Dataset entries

━━━━━━━━━━━━━━━━━━━━━━━━━━━━━━

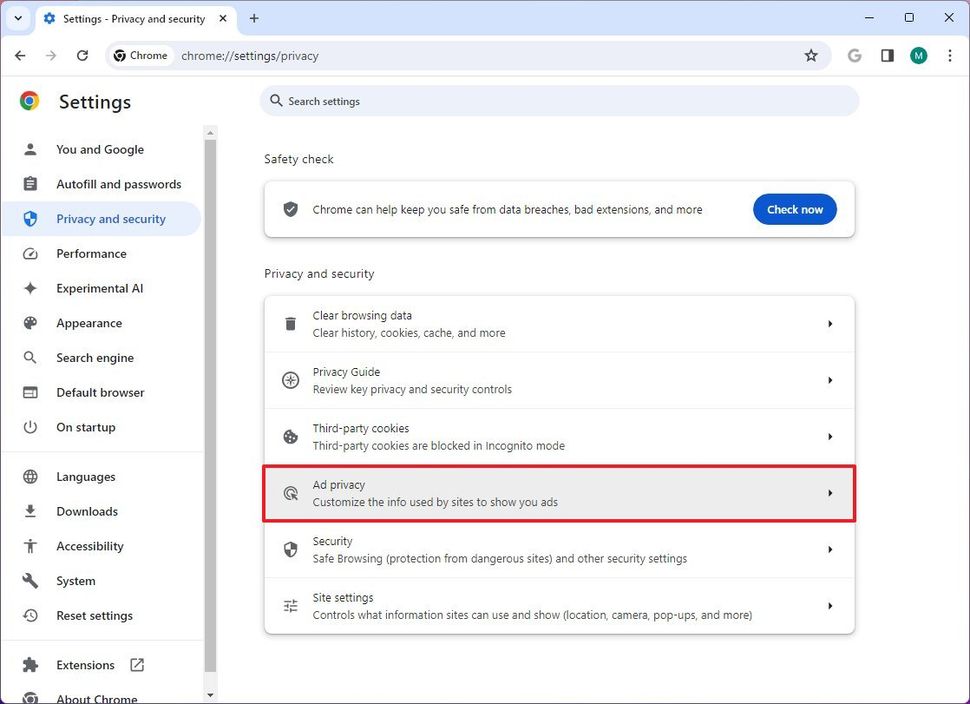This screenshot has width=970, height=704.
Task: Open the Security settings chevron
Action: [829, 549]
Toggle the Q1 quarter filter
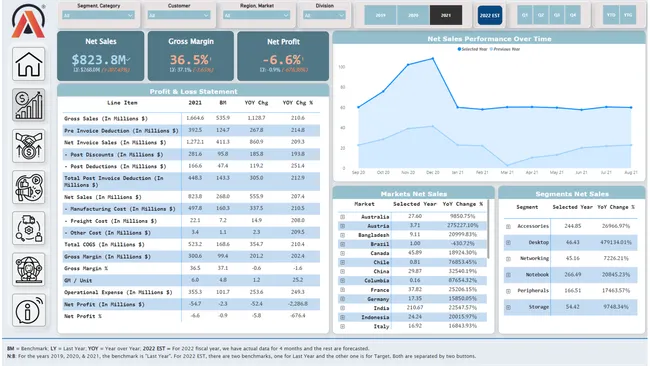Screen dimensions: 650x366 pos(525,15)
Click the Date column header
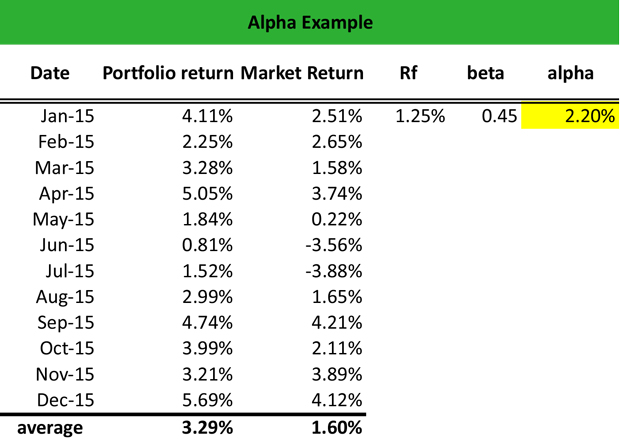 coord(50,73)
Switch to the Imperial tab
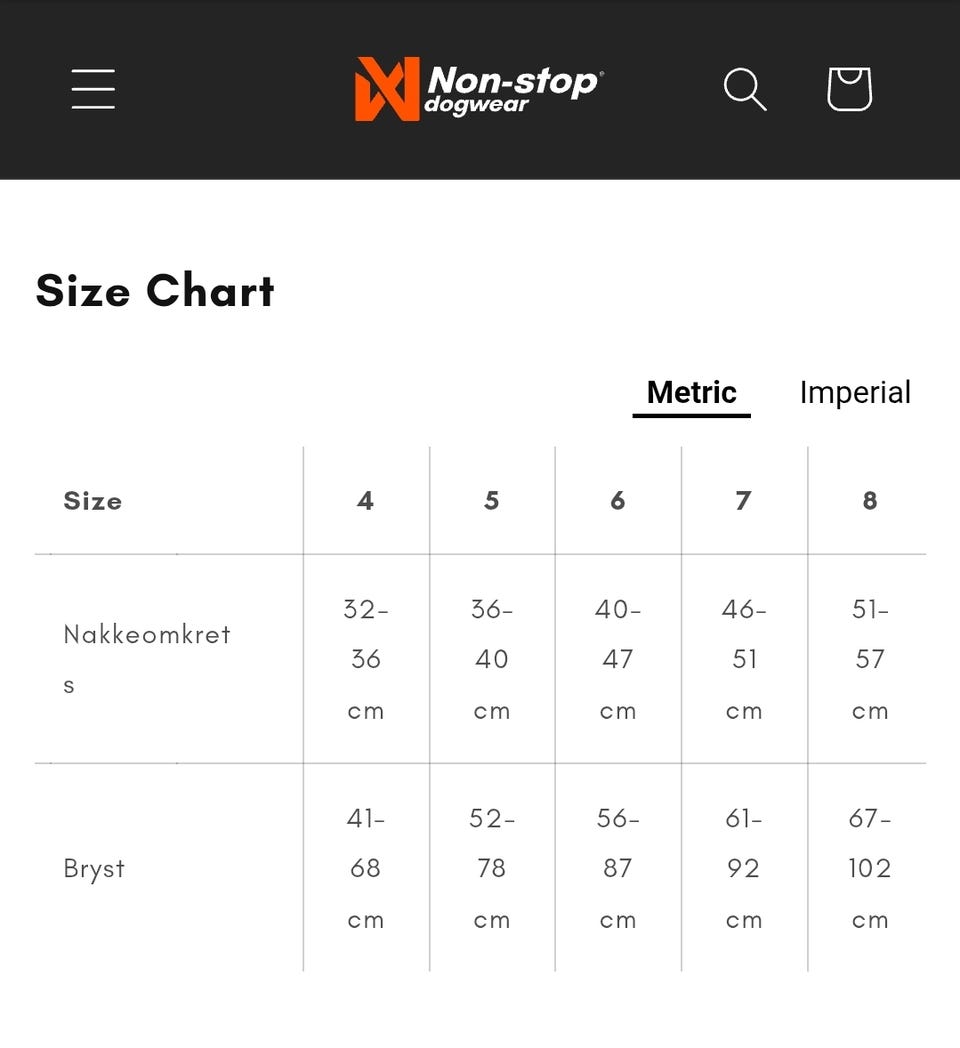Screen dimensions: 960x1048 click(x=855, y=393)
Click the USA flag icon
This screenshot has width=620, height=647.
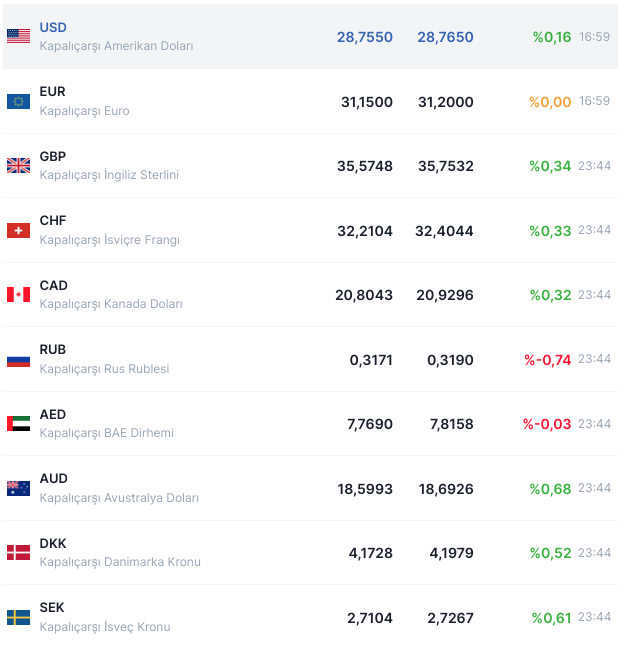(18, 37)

━━━━━━━━━━━━━━━━━━━━━━━━━━━━━━

● How to complete this task
Starting at the line with "Click the USA flag icon", write out every line exactly through the final line of the records above, both included, and skip the pictures.

● Solution to this task
Click the USA flag icon
This screenshot has width=620, height=647.
(18, 37)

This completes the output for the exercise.